The above clause also gives the necessary powers of entry where the following clause of the Public Health Act is enforced with reference to defective house drainage, instead of the 23rd section which I have quoted.

“On the written application of any person to a local authority, stating that any drain, watercloset, earthcloset, privy, ashpit, or cesspool on or belonging to any premises within their district is a nuisance, or injurious to health (but not otherwise), the local authority may, by writing, empower their surveyor or inspector of nuisances, after twenty-four hours’ written notice to the occupier of such premises, or in case of emergency without notice, to enter such premises, with or without assistants, and cause the ground to be opened, and examine such drain, watercloset, earthcloset, privy, ashpit, or cesspool. If the drain, watercloset, earthcloset, privy, ashpit, or cesspool on examination is found to be in proper condition, he shall cause the ground to be closed, and any damage done to be made good as soon as can be, and the expenses of the works shall be defrayed by the local authority. If the drain, watercloset, earthcloset, privy, ashpit, or cesspool on examination appear to be in bad condition, or to require alteration or amendment, the local authority shall forthwith cause notice in writing to be given to the owner or occupier of the premises requiring him forthwith or within a reasonable time therein specified to do the necessary works; and if such notice is not complied with, the person to whom it is given shall be liable to a penalty not exceeding ten shillings for every day during which he continues to make default, and the local authority may, if they think fit, execute such works, and may recover in a summary manner from the owner the expenses incurred by them in so doing, or may by order declare the same to be private improvement expenses” (38 & 39 Vic. c. 55, s. 41).

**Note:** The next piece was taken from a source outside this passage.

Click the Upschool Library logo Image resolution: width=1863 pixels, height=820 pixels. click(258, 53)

In acting upon the above clause it is well to note the machinery that is necessary in order to secure success in the event of a prosecution.

(1.) The notice to the local authority of the existence of a nuisance arising from a drain, &c., must be in writing, and that authority must then proceed to consider the notice.

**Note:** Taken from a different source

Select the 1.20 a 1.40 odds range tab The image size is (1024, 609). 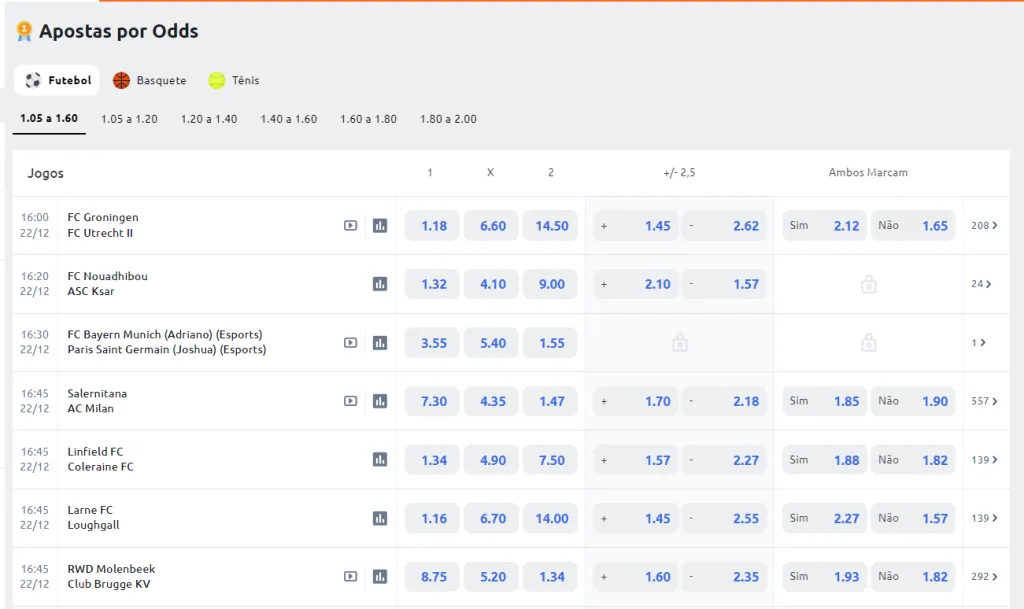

(2.) If they agree to take action the local authority may empower their surveyor to enter the premises (with or without notice as the case may require) but this order to him must also be in writing.[211]

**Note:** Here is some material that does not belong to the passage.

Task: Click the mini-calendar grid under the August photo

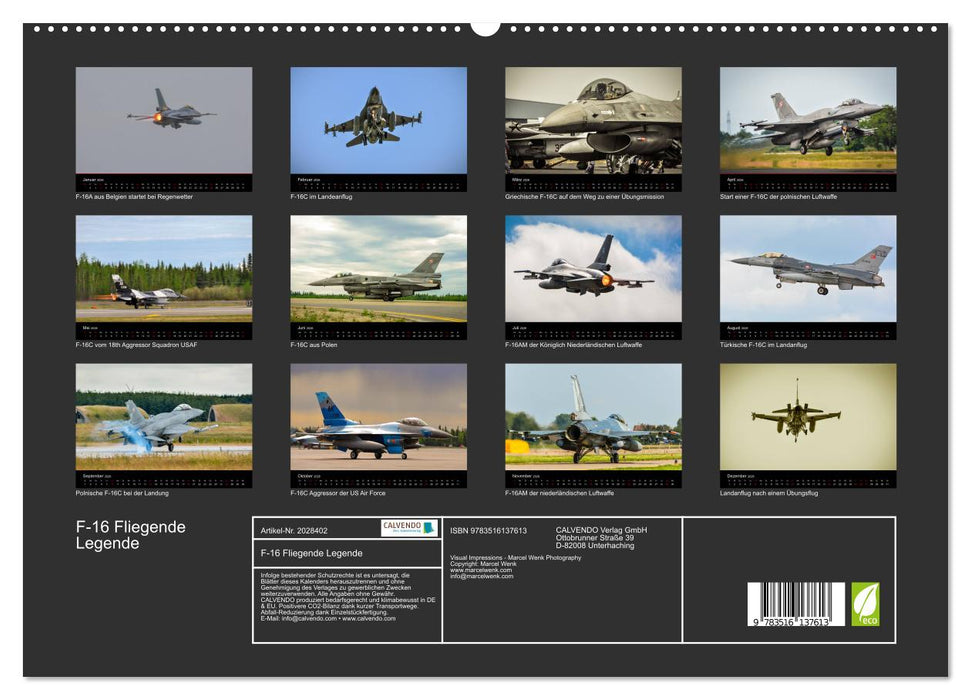Action: 810,330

(3.) If the surveyor is allowed by the occupier of the premises to enter (and in default he must put the 102nd section which I have quoted in force) he may then open the ground “with or without assistants.”

(4.) If he finds a defective drain he must then report to the local authority in writing, unless he has been primarily invested by the local authority with such powers as will dispense with such report.[212]

(5.) The local authority shall “forthwith cause notice in writing to be given to the owner, &c.” to do the work.

(6.) If the owner executes the work the surveyor must supervise its execution.